PROBLEM TO WORK ON: Directions for the data below: repeat exactly the lines from the one with "You are a GUI" through the one with "Select the green Inicio home icon", both included, and omit all pictures.

SOURCE DATA:
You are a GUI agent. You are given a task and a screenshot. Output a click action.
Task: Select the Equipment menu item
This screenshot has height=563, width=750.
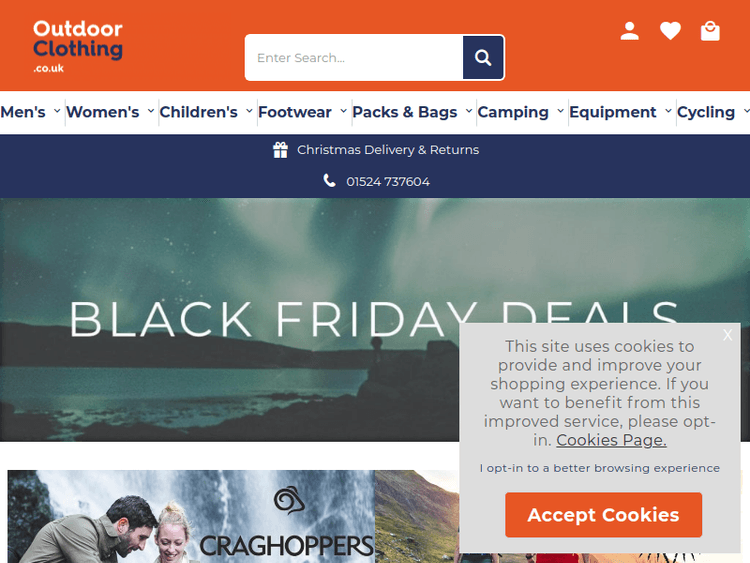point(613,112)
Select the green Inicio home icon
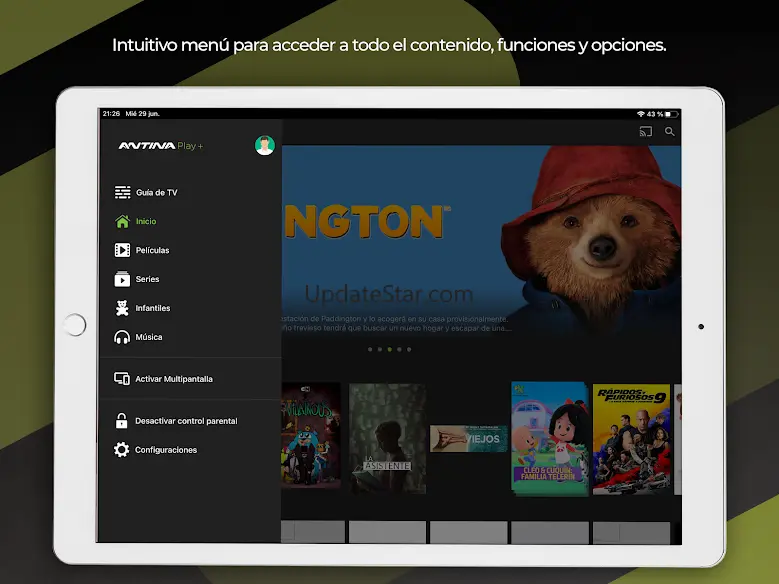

--

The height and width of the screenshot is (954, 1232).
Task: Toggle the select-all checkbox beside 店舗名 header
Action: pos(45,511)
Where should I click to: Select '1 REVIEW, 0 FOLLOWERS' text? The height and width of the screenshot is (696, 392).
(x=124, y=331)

RESPONSE BOX:
You are a GUI agent. You are given a task and a screenshot. Output a click action.
Task: Select the Equipment menu item
This screenshot has height=563, width=750.
point(613,112)
Select the green Inicio home icon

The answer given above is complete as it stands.